L’exposition est ainsi jalonnée d’évocations de corps et de traces de vie ; elle prend de ce fait une dimension viscérale, convoquant une matérialité plus organique à contretemps de la froideur et la fixité des objets-machines. Ce caractère organique est feint, suggéré par la médiation d’objets qui sont les empreintes d’objets réels tels qu’un matelas dans l’installation De mémoire, le poil hérissé, des noyaux de fruits coulés en plomb dans Choses naturelles, ou un morceau de bois moulé puis tiré en résine dans Filtre. Ces œuvres ont en commun l’usage du moulage, un procédé que l’artiste utilise régulièrement dans sa pratique de la sculpture et qu’il rapproche volontiers des enjeux de l’image du point de vue de la relation au réel.
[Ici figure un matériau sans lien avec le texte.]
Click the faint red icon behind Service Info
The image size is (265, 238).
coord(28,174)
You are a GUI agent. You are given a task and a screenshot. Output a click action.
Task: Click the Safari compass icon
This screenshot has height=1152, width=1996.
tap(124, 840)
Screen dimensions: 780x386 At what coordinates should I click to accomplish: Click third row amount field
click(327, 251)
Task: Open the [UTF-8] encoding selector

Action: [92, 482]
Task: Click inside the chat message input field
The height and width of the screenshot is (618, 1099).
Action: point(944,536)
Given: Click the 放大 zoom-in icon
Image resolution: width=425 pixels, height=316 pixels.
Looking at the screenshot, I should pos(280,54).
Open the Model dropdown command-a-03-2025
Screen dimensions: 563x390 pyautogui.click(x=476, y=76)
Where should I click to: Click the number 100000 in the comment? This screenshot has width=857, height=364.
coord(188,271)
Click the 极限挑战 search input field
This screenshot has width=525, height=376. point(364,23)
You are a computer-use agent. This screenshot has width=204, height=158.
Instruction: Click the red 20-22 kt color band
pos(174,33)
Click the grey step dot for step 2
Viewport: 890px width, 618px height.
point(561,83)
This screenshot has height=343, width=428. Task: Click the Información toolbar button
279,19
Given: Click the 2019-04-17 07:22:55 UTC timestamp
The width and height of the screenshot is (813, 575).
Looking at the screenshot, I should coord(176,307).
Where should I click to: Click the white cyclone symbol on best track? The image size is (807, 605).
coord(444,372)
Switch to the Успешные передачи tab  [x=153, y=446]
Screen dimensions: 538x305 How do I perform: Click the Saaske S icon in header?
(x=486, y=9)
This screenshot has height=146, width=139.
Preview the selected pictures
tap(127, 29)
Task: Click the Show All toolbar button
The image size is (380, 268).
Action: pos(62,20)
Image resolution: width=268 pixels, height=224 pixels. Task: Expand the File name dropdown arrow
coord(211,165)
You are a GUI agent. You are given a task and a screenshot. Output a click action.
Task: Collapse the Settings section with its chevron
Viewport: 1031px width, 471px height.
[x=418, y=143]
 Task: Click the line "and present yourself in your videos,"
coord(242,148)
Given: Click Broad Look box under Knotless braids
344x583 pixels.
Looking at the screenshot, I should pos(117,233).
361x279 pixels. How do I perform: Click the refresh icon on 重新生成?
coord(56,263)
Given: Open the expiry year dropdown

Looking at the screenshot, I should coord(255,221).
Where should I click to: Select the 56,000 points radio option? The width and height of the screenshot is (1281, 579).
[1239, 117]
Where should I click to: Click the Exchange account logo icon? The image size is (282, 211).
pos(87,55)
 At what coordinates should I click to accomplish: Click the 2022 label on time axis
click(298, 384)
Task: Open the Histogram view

Le moulage produit une ressemblance par contact direct avec la matière, et ce contact physique tient une place centrale dans l’imaginaire que convoque l’artiste ici. Filtre se compose d’un tirage en résine réalisé à partir du moulage d’un morceau de bois évidé partiellement recouvert de pièces de silicone évoquant à la fois la matière de l’écorce et celle de la peau. A chaque extrémité de la sculpture, l’artiste a inséré un bouchon en étain percé suggérant la circulation d’un gaz (toxique ?), et la possibilité d’une respiration. Tâches de rouille, traces d’eau croupie, ou autres restes indésirables nous laissent imaginer une prolifération de formes de contamination, ou d’ingurgitation à la fois matérielles et idéologiques, agissant dans l’espace. Ce lieu édifié par l’artiste, ce lieu qui fait écho à celui qu’il habite, physiquement et mentalement, a les caractéristiques d’un corps. Son état physique est celui de la survie, son état psychique celui de l’angoisse, et son état de conscience celui de la veille, incarné par les petites lumières qui clignotent sur certains objets, nous indiquant qu’ils ne sont pas à l’arrêt, mais en attente.

 

 

Vanessa Desclaux, Octobre 2017

 

[1] Adrien Menu a récolté parmi les courriers électroniques classés automatiquement par sa messagerie dans la rubrique des indésirables (spam en anglais) des messages de nature érotique utilisés pour faire circuler des virus informatiques. Certaines phrases issues de ces messages pourront apparaître dans l’exposition.